Item coordinate data
------------------------------------------------

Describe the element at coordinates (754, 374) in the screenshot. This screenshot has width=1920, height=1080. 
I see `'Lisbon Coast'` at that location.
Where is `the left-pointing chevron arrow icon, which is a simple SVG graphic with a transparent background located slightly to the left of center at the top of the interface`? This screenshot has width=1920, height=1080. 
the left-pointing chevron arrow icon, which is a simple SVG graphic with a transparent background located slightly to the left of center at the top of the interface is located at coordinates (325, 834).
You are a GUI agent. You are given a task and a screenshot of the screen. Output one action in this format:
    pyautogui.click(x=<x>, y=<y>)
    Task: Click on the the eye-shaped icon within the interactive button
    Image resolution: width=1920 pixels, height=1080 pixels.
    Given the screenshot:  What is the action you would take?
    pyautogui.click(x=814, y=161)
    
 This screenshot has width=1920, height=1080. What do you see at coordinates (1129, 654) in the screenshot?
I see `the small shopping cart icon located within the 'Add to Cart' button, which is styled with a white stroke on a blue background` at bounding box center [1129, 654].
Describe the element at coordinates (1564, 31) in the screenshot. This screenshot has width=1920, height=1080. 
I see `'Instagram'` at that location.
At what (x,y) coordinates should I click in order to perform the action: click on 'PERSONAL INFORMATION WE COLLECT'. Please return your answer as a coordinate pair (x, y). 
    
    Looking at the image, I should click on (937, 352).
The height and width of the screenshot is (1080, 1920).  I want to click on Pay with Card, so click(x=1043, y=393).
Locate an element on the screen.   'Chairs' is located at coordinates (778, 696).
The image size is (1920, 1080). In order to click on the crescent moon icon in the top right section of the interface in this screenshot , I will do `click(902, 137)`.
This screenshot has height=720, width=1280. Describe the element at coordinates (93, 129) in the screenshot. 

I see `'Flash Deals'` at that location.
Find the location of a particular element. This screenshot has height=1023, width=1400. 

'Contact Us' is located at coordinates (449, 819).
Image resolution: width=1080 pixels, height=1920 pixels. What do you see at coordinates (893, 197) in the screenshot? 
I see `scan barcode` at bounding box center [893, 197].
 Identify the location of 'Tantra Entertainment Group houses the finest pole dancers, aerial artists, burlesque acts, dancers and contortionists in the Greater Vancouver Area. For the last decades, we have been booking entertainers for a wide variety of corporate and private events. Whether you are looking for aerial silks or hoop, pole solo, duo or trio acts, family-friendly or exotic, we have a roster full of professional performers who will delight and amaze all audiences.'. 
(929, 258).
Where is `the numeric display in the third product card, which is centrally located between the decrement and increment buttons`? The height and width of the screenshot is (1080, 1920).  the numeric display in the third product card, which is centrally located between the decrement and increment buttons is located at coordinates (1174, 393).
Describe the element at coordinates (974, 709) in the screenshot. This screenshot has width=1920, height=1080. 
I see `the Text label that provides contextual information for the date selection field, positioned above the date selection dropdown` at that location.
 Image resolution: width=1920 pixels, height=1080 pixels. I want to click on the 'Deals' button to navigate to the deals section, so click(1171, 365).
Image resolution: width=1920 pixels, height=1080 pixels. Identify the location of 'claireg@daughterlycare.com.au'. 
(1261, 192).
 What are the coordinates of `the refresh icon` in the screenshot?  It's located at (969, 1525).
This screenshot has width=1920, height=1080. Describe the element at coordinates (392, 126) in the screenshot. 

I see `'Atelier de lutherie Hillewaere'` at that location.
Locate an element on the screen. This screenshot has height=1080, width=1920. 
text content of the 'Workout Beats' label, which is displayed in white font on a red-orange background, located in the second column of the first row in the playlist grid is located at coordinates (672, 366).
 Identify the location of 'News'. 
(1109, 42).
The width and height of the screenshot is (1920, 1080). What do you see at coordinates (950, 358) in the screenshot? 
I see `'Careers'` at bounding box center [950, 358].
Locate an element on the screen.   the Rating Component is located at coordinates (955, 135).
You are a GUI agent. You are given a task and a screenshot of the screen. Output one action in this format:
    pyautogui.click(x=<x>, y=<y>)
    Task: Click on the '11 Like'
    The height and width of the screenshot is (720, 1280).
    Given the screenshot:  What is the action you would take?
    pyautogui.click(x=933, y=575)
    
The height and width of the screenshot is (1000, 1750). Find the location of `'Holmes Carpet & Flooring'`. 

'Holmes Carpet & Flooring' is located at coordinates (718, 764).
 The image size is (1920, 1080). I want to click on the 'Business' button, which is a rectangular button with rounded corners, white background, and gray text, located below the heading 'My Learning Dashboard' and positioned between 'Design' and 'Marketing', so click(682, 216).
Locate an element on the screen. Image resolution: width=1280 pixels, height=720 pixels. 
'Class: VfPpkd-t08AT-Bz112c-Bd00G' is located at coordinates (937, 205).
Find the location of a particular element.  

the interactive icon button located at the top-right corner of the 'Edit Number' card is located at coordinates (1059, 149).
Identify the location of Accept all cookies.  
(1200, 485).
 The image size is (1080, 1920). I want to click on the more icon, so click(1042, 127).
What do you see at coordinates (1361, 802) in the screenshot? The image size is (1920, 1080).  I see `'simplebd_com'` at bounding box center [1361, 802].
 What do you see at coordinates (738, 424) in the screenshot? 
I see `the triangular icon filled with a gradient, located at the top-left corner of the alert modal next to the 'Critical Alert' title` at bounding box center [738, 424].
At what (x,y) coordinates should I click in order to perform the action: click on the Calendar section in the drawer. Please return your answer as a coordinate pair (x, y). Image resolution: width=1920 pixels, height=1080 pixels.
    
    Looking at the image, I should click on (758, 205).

------------------------------------------------

Challenge -> Retype the records above word for word, starting at the line with "Identify the location of Accept" and ending at the line with "What do you see at coordinates (1361, 802)", both of those lines included.

Written answer ->
Identify the location of Accept all cookies.  
(1200, 485).
 The image size is (1080, 1920). I want to click on the more icon, so click(1042, 127).
What do you see at coordinates (1361, 802) in the screenshot? The image size is (1920, 1080).  I see `'simplebd_com'` at bounding box center [1361, 802].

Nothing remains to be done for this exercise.